People won't use a system where they can get a battery life of about 6 hours, and where their pockets are always curiously warm. Add this to the uproar already about cellphone radiation, and you lose all possibility of such a aystem being accepted. (What's that? This cellphone is ALWAYS TRANSMITTING? SHUT THEM DOWN!).
Be able to make peer to peer calls. If amongst friends you can setup trusted relay access through a network of phones, I'd be one happy camper.
That's the cellular peer 2 peer I'm waiting for. I don't give a rats ass about p2p sharing of files over my cell phone. I have GSM with full internet access and bluetooth on my phone. I'll use that, thanks.

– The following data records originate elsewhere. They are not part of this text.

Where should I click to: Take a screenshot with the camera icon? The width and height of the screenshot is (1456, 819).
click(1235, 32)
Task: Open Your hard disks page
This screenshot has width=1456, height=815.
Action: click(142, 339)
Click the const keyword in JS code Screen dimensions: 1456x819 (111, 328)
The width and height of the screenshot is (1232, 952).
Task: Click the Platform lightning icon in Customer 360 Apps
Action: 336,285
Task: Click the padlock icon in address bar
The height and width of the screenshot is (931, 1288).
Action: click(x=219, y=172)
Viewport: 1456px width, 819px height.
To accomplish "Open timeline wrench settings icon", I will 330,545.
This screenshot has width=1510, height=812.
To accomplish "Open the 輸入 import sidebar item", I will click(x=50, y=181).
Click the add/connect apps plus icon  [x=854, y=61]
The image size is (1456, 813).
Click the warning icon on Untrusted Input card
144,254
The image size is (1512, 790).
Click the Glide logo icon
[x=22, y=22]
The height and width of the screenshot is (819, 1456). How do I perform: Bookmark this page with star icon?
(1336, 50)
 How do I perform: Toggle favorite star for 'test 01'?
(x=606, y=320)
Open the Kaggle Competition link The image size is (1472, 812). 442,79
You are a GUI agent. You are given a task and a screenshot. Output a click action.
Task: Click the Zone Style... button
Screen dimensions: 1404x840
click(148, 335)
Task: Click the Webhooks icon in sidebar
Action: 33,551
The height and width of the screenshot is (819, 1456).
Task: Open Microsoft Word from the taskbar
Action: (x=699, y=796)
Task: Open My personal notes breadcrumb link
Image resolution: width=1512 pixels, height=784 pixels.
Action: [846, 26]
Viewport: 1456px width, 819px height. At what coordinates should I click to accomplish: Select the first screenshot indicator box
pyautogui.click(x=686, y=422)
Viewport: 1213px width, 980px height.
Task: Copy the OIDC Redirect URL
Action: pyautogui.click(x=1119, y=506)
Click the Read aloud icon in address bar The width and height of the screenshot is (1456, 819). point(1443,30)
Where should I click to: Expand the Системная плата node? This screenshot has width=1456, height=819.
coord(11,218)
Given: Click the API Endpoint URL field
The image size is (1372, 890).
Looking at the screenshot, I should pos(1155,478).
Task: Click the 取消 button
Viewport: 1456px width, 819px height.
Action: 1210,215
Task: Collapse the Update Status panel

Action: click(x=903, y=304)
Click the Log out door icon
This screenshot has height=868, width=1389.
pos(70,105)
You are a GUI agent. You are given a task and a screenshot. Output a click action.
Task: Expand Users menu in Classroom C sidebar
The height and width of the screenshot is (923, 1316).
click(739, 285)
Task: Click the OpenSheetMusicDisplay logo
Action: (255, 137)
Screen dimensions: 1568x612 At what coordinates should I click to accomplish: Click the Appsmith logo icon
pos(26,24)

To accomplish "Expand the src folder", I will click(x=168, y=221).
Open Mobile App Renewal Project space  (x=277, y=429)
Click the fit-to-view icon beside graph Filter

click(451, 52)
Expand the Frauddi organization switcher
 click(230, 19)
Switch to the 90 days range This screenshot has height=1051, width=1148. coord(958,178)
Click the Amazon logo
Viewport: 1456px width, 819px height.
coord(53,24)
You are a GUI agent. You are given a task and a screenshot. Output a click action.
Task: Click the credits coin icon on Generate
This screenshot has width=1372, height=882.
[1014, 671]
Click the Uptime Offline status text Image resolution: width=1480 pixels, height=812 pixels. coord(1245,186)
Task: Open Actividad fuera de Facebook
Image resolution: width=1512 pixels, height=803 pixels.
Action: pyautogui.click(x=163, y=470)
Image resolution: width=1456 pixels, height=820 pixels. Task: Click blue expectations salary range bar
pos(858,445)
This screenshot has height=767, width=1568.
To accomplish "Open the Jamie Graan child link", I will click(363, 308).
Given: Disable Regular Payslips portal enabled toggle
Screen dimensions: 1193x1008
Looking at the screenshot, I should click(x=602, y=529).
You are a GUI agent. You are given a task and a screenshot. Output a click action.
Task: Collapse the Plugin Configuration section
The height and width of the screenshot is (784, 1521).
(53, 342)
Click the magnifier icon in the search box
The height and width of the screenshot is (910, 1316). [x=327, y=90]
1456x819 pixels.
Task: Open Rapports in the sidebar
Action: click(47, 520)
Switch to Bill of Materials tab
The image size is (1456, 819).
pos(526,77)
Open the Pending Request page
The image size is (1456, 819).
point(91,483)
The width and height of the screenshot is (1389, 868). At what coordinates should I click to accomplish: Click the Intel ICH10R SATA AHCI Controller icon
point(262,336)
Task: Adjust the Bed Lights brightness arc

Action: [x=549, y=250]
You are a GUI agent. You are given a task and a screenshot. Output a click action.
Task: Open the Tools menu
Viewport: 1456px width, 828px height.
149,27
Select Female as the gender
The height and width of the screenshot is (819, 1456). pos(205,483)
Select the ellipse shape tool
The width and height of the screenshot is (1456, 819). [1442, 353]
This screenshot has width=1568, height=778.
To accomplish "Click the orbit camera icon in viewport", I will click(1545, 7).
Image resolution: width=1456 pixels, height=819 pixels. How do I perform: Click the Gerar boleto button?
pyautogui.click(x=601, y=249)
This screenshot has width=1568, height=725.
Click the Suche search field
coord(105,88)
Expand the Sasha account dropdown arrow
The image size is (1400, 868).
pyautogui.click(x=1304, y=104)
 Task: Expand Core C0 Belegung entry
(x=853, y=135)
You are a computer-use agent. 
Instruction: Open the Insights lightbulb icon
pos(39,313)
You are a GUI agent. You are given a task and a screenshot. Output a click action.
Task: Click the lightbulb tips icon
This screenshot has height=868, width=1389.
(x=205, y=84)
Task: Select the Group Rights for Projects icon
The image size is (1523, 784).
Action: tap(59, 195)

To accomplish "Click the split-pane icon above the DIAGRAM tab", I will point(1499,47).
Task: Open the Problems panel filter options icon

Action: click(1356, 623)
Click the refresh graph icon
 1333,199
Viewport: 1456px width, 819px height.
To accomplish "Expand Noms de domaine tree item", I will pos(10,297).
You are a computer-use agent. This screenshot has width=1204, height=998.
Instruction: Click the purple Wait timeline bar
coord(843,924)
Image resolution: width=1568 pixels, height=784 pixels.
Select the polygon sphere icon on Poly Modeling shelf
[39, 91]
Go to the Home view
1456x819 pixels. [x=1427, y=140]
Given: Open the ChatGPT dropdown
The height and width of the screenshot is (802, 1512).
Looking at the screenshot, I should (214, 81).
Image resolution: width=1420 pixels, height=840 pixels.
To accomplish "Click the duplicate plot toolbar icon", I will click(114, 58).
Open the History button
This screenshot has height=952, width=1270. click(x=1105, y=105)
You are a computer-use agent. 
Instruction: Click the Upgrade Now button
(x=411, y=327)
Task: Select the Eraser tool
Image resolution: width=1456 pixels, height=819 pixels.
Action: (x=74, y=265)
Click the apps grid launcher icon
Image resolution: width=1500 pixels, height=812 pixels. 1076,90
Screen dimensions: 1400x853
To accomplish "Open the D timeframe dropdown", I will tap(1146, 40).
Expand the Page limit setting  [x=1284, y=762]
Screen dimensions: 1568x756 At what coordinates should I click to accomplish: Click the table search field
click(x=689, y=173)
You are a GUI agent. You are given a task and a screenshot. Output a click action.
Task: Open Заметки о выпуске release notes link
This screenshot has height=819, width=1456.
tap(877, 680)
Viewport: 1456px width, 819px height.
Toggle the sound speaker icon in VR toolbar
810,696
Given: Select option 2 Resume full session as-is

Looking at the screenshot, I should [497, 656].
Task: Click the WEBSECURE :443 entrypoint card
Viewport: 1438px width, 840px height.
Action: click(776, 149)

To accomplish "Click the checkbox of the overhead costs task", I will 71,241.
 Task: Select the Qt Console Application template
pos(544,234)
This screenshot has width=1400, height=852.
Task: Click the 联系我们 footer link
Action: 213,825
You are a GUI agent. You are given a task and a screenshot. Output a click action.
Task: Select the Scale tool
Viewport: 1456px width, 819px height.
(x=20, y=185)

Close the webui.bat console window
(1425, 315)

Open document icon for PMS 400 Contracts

Dacels Jewelers can't be trusted.
I'd rather use it to call other folks on the network for free than exchange files. I just don't have enough storage on my cell phone to be sharing files, but a nice, cheap VoIP or similar would be great.
You do reallize, that apart from possibly nr. 2 if you're the paranoid sort, oh, and nr. 1 with regards to North America you've described what is standard in many GSM models all over the world.